A second strong contrast to nose-wheel airplanes, tailwheel aircraft make lift while on the ground anytime there is a relative headwind. The amount of lift obviously depends on the wind speed, but even at slow taxi speeds, the wings and ailerons are doing their best to aid in liftoff. This phenomenon requires care and management, especially during the takeoff and landing rolls, and is again unexpected by nose-wheel pilots making the transition.


On most tailwheel-type airplanes, directional control while taxiing is facilitated by the use of a steerable tailwheel, which operates along with the rudder. The tailwheel steering mechanism remains engaged when the tailwheel is operated through an arc of about 30° each side of center. Beyond that limit, the tailwheel breaks free and becomes full swiveling. In full swivel mode, the airplane can be pivoted within its own length, if desired. While taxiing, the steerable tailwheel should be used for making normal turns and the pilot’s feet kept off the brake pedals to avoid unnecessary wear on the brakes.

When beginning to taxi, the brakes should be tested immediately for proper operation. This is done by first applying power to start the airplane moving slowly forward, then retarding the throttle and simultaneously applying pressure smoothly to both brakes. If braking action is unsatisfactory, the engine should be shut down immediately.

To turn the airplane on the ground, the pilot should apply rudder in the desired direction of turn and use whatever power or brake necessary to control the taxi speed. At very low taxi speeds, directional response is sluggish as surface friction acting on the tailwheel inhibits inputs through the steering springs. At normal taxi speeds, rudder inputs alone should be sufficient to start and stop most turns. During taxi, the AOA built in to the structure gives control placement added importance when compared to nose-wheel models.

When taxiing in a quartering headwind, the upwind wing can easily be lifted by gusting or strong winds unless ailerons are positioned to “kill” lift on that side (stick held into the wind). This is standard control positioning for both nose-wheel and tailwheel airplanes, so the difference lies only in the added tailwheel vulnerability created by the fuselage pitch attitude. At the same time, elevator should usually be held full back to add downward pressure to the tailwheel assembly and improve tailwheel steering response. However, in a strong quartering headwind a wing could lift, and the elevator may be held closer to neutral.

When taxiing with a quartering tailwind, this fuselage angle reduces the tendency of the wind to lift either wing. Nevertheless, the basic vulnerability to surface winds common to all tailwheel airplanes makes it essential to be aware of wind direction at all times, so holding the stick away from the crosswind is good practice (left aileron in a right quartering tailwind).

Elevator positioning in tailwinds is a bit more complex. Standard teaching tends to recommend full forward stick in any degree of tailwind, arguing that a tailwind striking the elevator when it is deflected full down increases downward pressure on the tailwheel assembly and increases directional control. Equally important, if the elevator were to remain deflected up, a strong tailwind can get under the control surface and lift the tail with unfortunate consequences for the propeller and engine.

__EXERCISES__
A. List every flight control surface named in the tailwheel taxiing passage.
B. Write the next paragraph of the tailwheel taxiing passage, continuing after its final sentence.

__RECORD SET__

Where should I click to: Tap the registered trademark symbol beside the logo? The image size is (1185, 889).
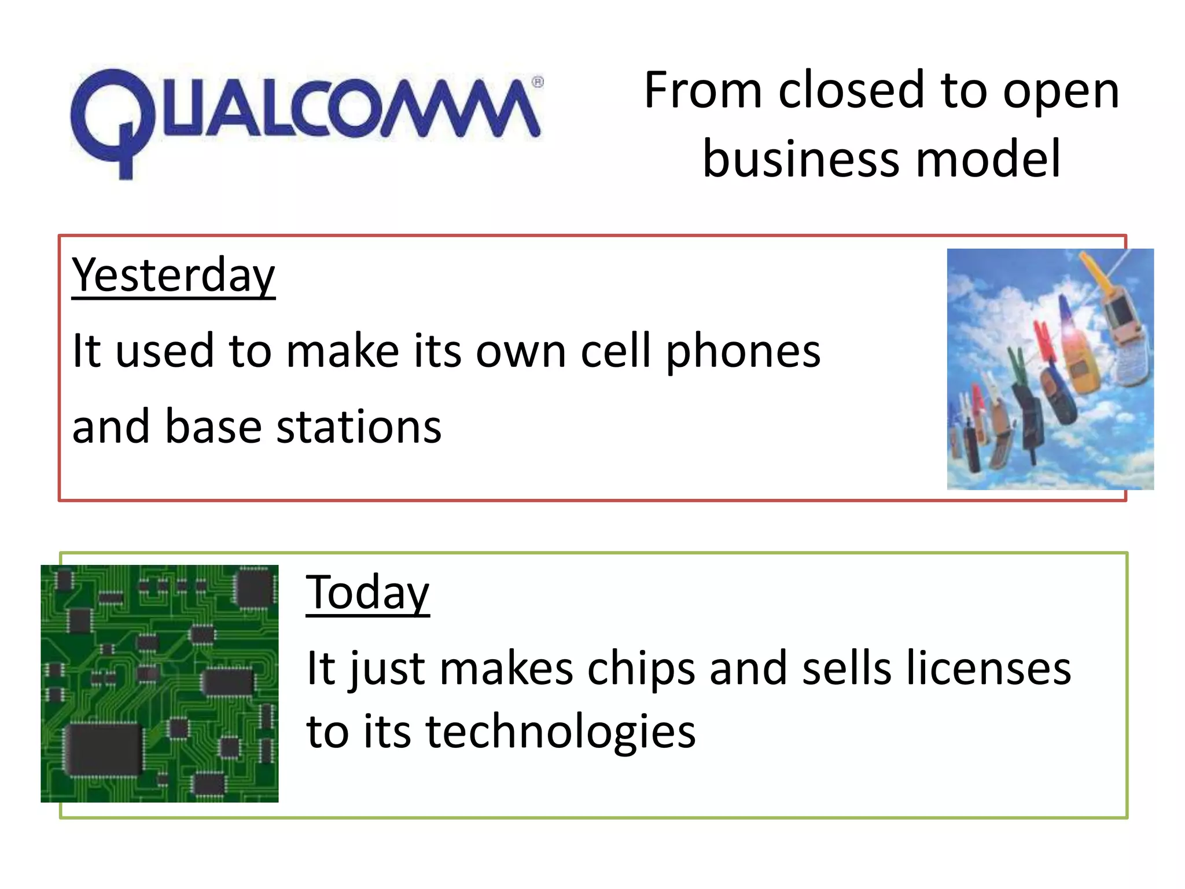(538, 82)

...

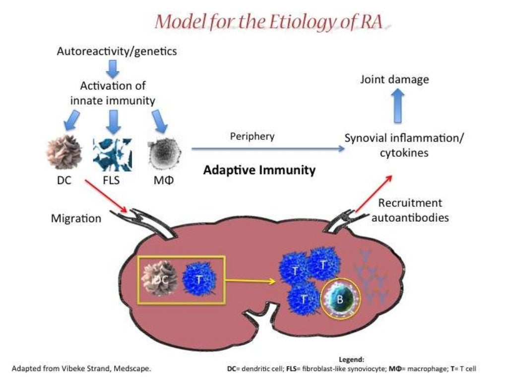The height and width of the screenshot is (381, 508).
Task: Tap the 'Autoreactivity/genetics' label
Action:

__THE RESPONSES__
A. ailerons, rudder, elevator

B.
While stick-forward positioning is essential in strong tailwinds, it is not likely to be an appropriate response when winds are light. The propeller wash in even lightly-powered airplanes is usually strong enough to overcome the effects of light tailwinds, producing a net headwind over the tail. This in turn suggests that back stick, not forward, does the most to help with directional control. If in doubt, it is best to sample the wind as you taxi and position the elevator where it will do the most good.


Tailwheel airplanes have an exaggerated tendency to weathervane, or turn into the wind, when operated on the ground in crosswinds. This tendency is greatest when taxiing with a direct crosswind, a factor that makes maintaining directional control more difficult, sometimes requiring use of the brakes when tailwheel steering alone proves inadequate to counteract the weathervane effect.


In the normal nose-high attitude, the engine cowling may be high enough to restrict the pilot’s vision of the area directly ahead of the airplane while on the ground. Consequently, objects directly ahead are difficult, if not impossible to see. In aircraft that are completely blind ahead, all taxi movements should be started with a small turn to ensure no other plane or ground vehicle has positioned itself directly under the nose while the pilot’s attention was distracted with getting ready to takeoff. In taxiing such an airplane, the pilot should alternately turn the nose from one side to the other (zigzag) or make a series of short S-turns. This should be done slowly, smoothly, positively, and cautiously.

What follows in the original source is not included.